◆ **WORK ORDER 1**: In the text on venous thromboembolism risk in plastic surgery, for how long can tranexamic acid have a hemostatic effect?
◆ **WORK ORDER 2**: Print the part of the text on venous thromboembolism risk in plastic surgery that begins at the words "Validating the risks" and stops after the words "possible (Table 3).".

The type of procedure may have an effect on venous thromboembolism incidence. Positioning in the flexed position and plication theoretically increase the pressure in the iliac veins and create venous stasis. Winocour et al. found that trunk, abdomen, and extremity procedures have the highest rate of deep vein thrombosis, while face and breast procedures were lowest. More than 50 percent of the venous thromboembolism events in the study were in abdominoplasties.[23] Their findings are consistent with other data, including a recently published systematic review.[47]

Venous thromboembolism risk in breast reconstruction has also been extensively studied. Subichin et al. evaluated patients with breast reconstruction with similar comorbidities and stratified venous thromboembolism risk based on the type of reconstruction. Pedicled transverse rectus abdominis myocutaneous (TRAM) reconstruction was an independent risk factor for venous thromboembolism in 300 patients.[48] Despite receiving preoperative and postoperative chemical prophylaxis, Sultan et al. found a 6.8 percent venous thromboembolism risk in patients undergoing microsurgical abdominally based breast reconstruction.[49] More recent studies have shown the risk in microsurgical breast reconstruction to be as low as 1.3 percent, with most occurring after discharge. Interesting risk factors included the patient's Elixhauser score, length of stay, and a history of venous thromboembolism.[17]

Tranexamic Acid

Tranexamic acid has gained popularity and is used in a variety of surgical procedures, including hip and knee replacements,[50] cardiac surgery,[51] trauma management,[52] craniosynostosis correction,[53] face lifts,[54] rhinoplasty,[55] and massive weight loss surgery.[56] Tranexamic acid prevents the conversion of plasminogen to plasmin, thereby preventing the breakdown of clot. It also blocks plasmin-induced platelet activation, which allows for a longer duration of platelet activation. It can have a hemostatic effect for up to 17 hours.[57]

Tranexamic acid is administered orally, topically, or intravenously with different venous thromboembolism risk profiles. In a meta-analysis of 276 rhinoplasty patients, tranexamic acid was used intravenously or orally, and there were no thromboembolic events and significant reductions in edema and ecchymosis.[55] In low-risk procedures, such as face lifts and craniosynostosis, there was also a low associated venous thromboembolism risk.[53,54,57]

The effects on high-risk patients undergoing body contouring procedures or free flaps require further study. While there are no adequately powered studies on high-risk plastic surgery patients, intravenous tranexamic acid is associated with a three times higher venous thromboembolism risk in trauma patients.[58] Ausen et al. evaluated the plasma concentration of tranexamic acid in patients after topical versus intravenous administration of tranexamic acid in abdominoplasty patients. The intravenous group had plasma concentrations more than 10 times greater than those of the other groups.[56] These data agree with meta-analysis studies in orthopedic surgery with patients undergoing total joint replacements.[59,60] Therefore, topical administration may offer an acceptable alternative with similar efficacy. In the absence of firm data regarding plastic surgery patients with high Caprini scores, it would be prudent to avoid intravenous tranexamic acid in these patients. There is insufficient evidence regarding oral administration to make a recommendation.

Validating the risks of general anesthesia, office-based ultrasound, flying, hormone replacement therapy, type of procedure, and use of tranexamic acid represents the next frontier in determining how to manage venous thromboembolism risk in plastic surgery. When patients have a Caprini score equal to or greater than 8, the above risk factors should be taken more seriously and modified when possible (Table 3).

◆ **RECORDS SHOWN**:
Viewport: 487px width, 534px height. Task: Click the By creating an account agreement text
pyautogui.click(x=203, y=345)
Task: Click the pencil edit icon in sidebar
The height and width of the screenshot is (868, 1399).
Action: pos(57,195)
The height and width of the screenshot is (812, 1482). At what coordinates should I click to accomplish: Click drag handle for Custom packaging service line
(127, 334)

--

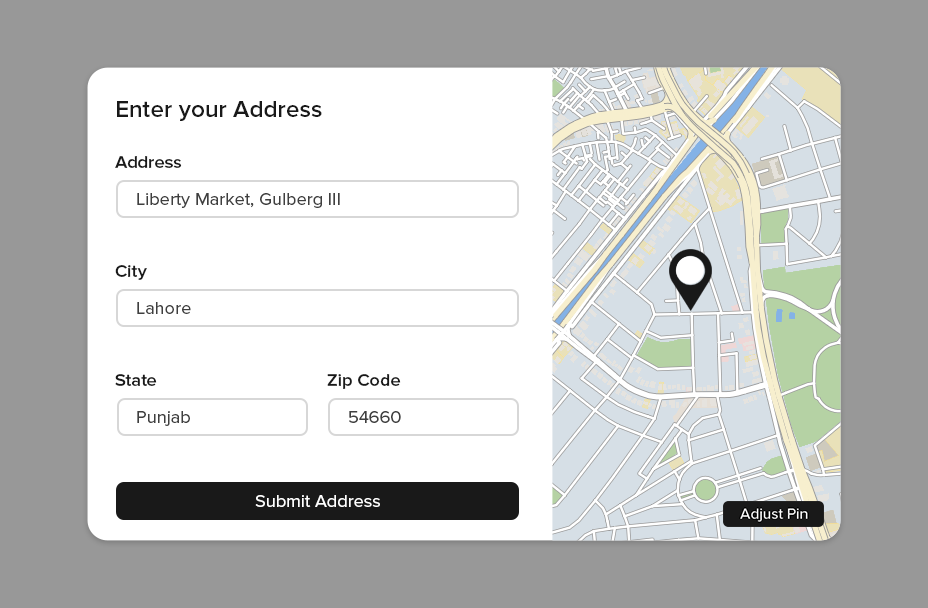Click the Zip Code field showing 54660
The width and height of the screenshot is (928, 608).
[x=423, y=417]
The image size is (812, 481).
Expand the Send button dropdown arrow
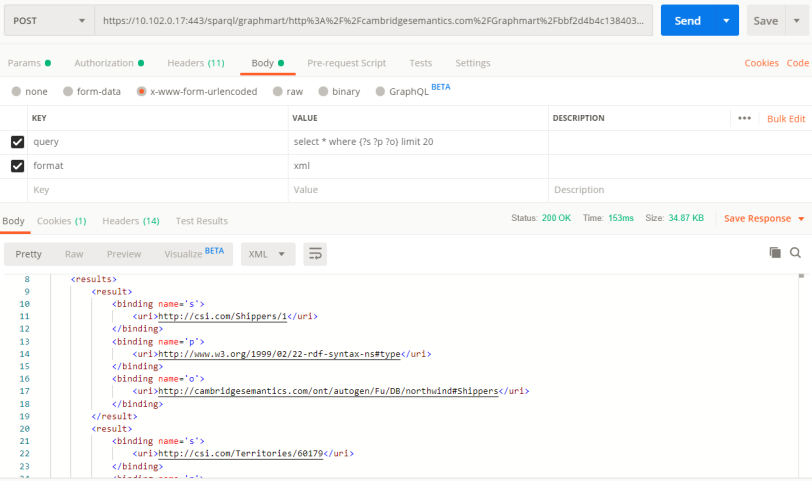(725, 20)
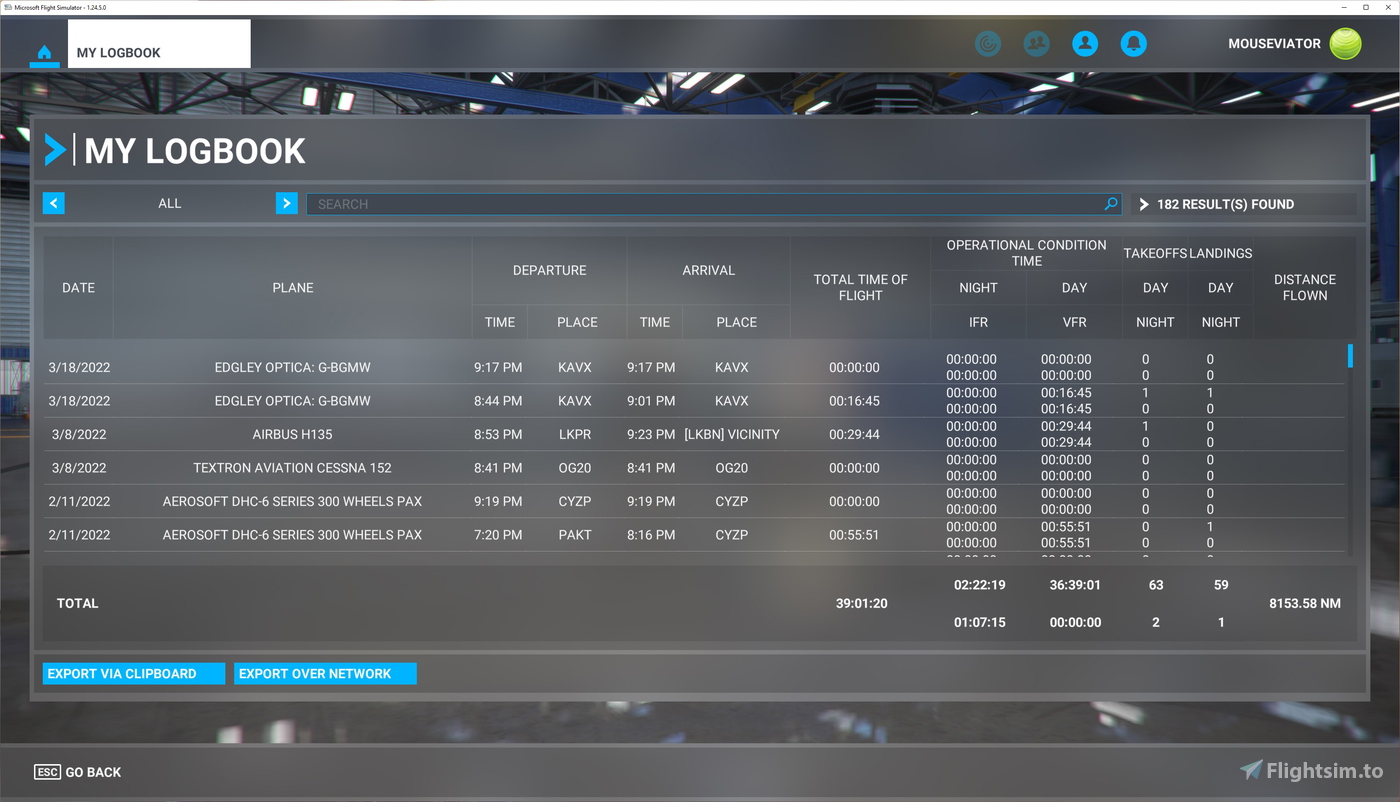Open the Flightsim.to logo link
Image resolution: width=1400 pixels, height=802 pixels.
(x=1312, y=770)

◆ **TASK RESPONSE 1**: Up to 17 hours.

◆ **TASK RESPONSE 2**:
Validating the risks of general anesthesia, office-based ultrasound, flying, hormone replacement therapy, type of procedure, and use of tranexamic acid represents the next frontier in determining how to manage venous thromboembolism risk in plastic surgery. When patients have a Caprini score equal to or greater than 8, the above risk factors should be taken more seriously and modified when possible (Table 3).